* _TEXTO_:
::::::::::

1.2 Problemas comuns aos cursinhos populares
A construção, viabilidade e manutenção de iniciativas sociais e educacionais alternativas como os cursinhos pré-vestibulares populares requerem um permanente esforço de seus agentes sociais. Inúmeros são os problemas enfrentados por tais iniciativas, tanto na sua concepção e construção, bem como no seu cotidiano. Neste item procuramos apresentar alguns dos problemas comuns enfrentados pelos PVPs, dos quais destacamos a partir do trabalho de Santos (2005):
Heterogeneidade dos alunos: esses cursos atendem um público totalmente heterogêneo nos seguintes aspectos: alunos que tiveram trajetórias escolares diferentes, alguns oriundos de boas escolas públicas e outros de escolas com nível inferior, todos ocupando um mesmo espaço de aprendizagem com objetivos singulares. Nesse sentido, devemos levar em conta também o fato de essas pessoas estarem em tempos de estudo diferentes, já que enquanto algumas recém terminaram seu ensino médio, outras estão há muito tempo afastadas dos estudos.
Diversidade dos formatos de construção dos vestibulares: que o vestibular é uma ferramenta de seleção que prima pelo adestramento do aluno todos sabemos. Além disso, cada universidade aplica provas totalmente diferentes, o que prejudica a preparação do aluno, pois ele pode estar muito bem preparado para um tipo de prova e não para outro. Isso surge como um desafio para os PVPs em sua organização curricular.
Sustentabilidade e recursos financeiros e materiais: a maioria desses cursos é mantida com recursos advindos dos próprios alunos que, na maioria dos casos, pagam uma taxa para cobrir as despesas, o que nem sempre é suficiente para adquirir o material necessário. Quanto à infra-estrutura, esses cursos utilizam salas de escolas, igrejas, universidades e muitas vezes associações comunitárias, que são espaços normalmente diminutos e com escassez de itens básicos como um quadro-negro e banheiros. Como o curso precisa funcionar, acaba tendo que utilizar salas não apropriadas para um bom funcionamento das aulas.

::::::::::

* _DADOS_:
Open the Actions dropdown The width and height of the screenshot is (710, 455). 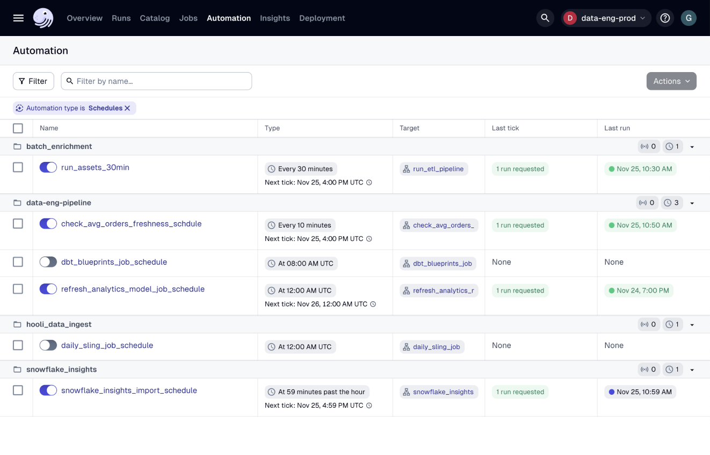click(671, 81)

::::::::::

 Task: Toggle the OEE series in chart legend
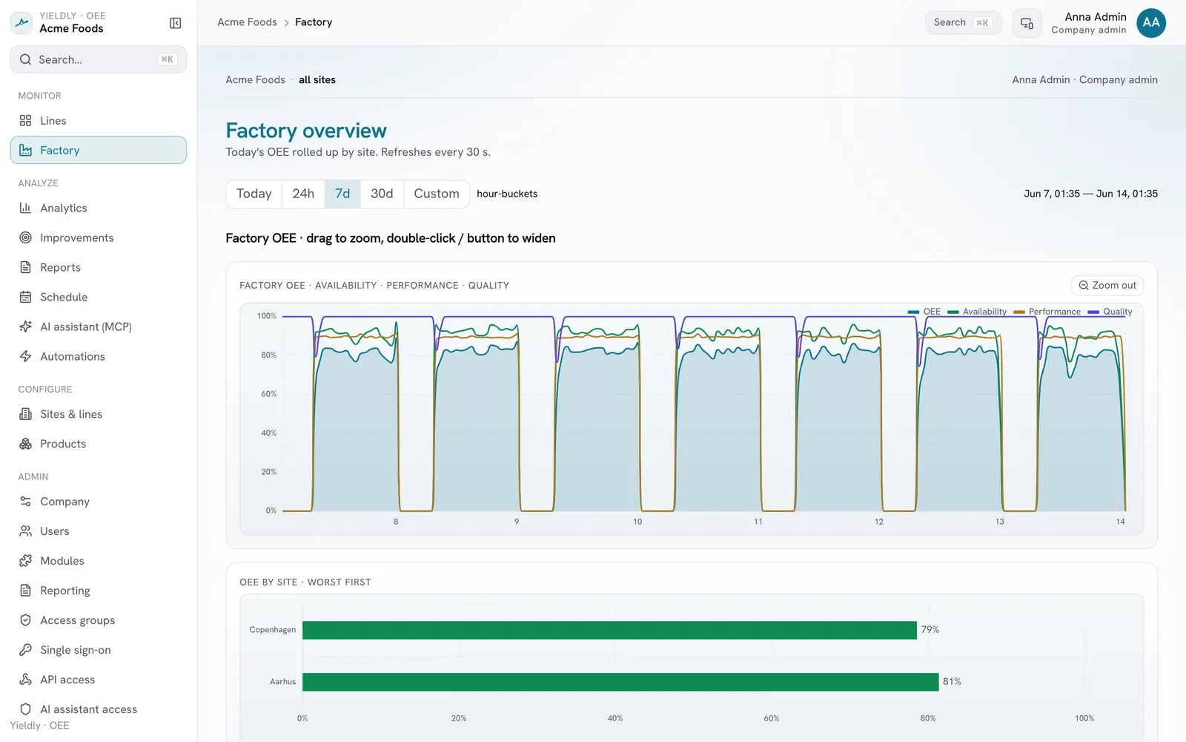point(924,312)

::::::::::

* _EXERCÍCIO PROPOSTO_: Reescreva o trecho do texto sobre cursinhos populares que se inicia com as palavras que contêm "Diversidade dos formatos" e se encerra em "sua organização curricular.", trocando "adestramento" por "treinamento".

* _RESPOSTA_:
Diversidade dos formatos de construção dos vestibulares: que o vestibular é uma ferramenta de seleção que prima pelo treinamento do aluno todos sabemos. Além disso, cada universidade aplica provas totalmente diferentes, o que prejudica a preparação do aluno, pois ele pode estar muito bem preparado para um tipo de prova e não para outro. Isso surge como um desafio para os PVPs em sua organização curricular.